Geographic variations in lipid-lowering therapy utilization, LDL-C levels, and proportion retrospectively meeting the ACC/AHA very high-risk criteria in a real-world population of patients with major atherosclerotic cardiovascular disease events in the United States

Am J Prev Cardiol. 2021 Mar 30;6:100177. doi: 10.1016/j.ajpc.2021.100177. eCollection 2021 Jun.

Abstract

Objective: We assessed national- and state-level geographic variations among patients with a history of ≥1 major atherosclerotic cardiovascular disease (ASCVD) event in: (1) the proportion of patients with retrospectively identified 2018 American College of Cardiology/American Heart Association guideline very high-risk (VHR) ASCVD criteria; (2) utilization of guideline-directed lipid-lowering therapy (LLT); and (3) the proportion of patients with persistent low-density lipoprotein cholesterol (LDL-C) elevations despite statin and/or ezetimibe use.

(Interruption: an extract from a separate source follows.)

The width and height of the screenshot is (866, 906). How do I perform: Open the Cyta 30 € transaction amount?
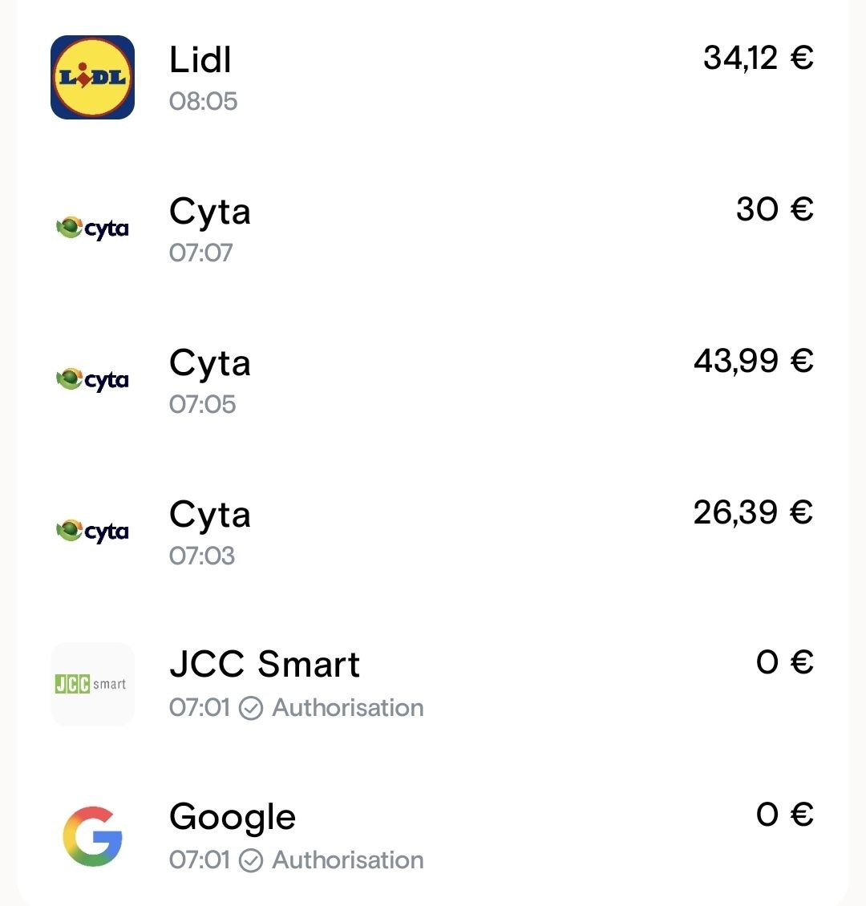(775, 209)
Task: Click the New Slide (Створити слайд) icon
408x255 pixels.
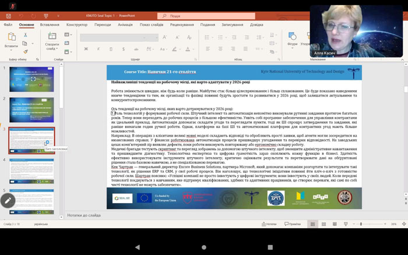Action: [52, 35]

Methods: A retrospective cohort study using the Prognos LDL-C database linked to IQVIA longitudinal medical and prescription claims databases. The study period was from January 01, 2011, to November 30, 2019 and the index period was from January 01, 2016, to November 30, 2019; the index date was defined as the most recent LDL-C test during the index period. The study included patients aged ≥18 years at index who had a measured LDL-C level during the index period and had ≥1 inpatient/outpatient claim for ASCVD during the 5-year pre-index period.

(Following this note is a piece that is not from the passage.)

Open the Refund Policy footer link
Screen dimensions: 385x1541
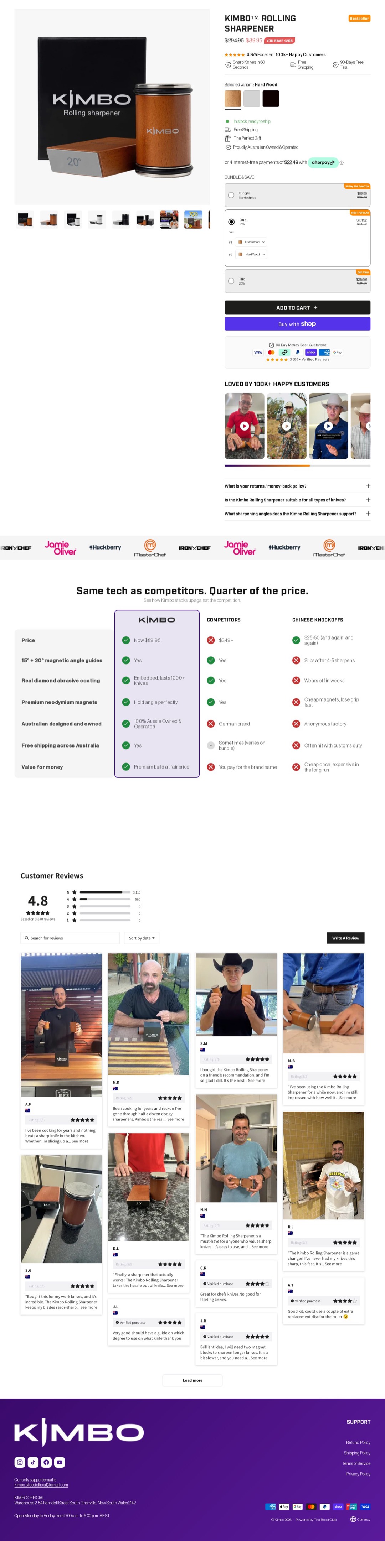coord(358,1442)
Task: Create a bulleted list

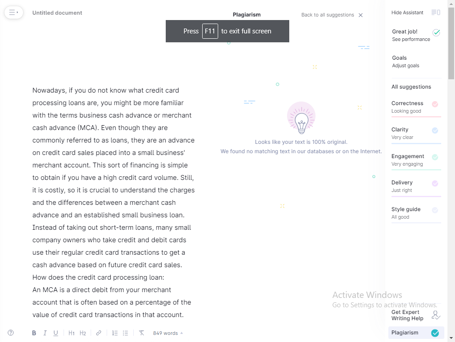Action: (x=125, y=333)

Results: Of patients with any ASCVD (N=4652,468), 1537,514 (33.1%) patients had ≥1 major ASCVD event. Among patients with ≥1 major ASCVD event, the VHR ASCVD criteria were retrospectively identified in 1139,018 (74.1%) patients; Hawaii had the highest (81.7%) and Colorado the lowest (65.0%) proportion of these patients. Nationally, 48.8% and 50.2% of patients with ≥1 major ASCVD event and retrospectively identified VHR ASCVD criteria, respectively, had current LLT use; Massachusetts and Colorado had the highest and lowest proportions, respectively. After standardizing for age and sex, 57.3% and 58.8% of patients with ≥1 major ASCVD event and retrospectively identified VHR ASCVD criteria, respectively, had LDL-C ≥70 mg/dL (≥1.8 mmol/L) despite statin and/or ezetimibe use, with substantial state-level variations observed.

Conclusions: The study highlights high rates of elevated LDL-C and pervasive underuse of LLT in health-insured patients with a history of major ASCVD events treated in the United States, with state-level geographic variations observed.

Keywords: Atherosclerotic cardiovascular disease; LDL-C; Lipid-lowering therapy; Very high-risk.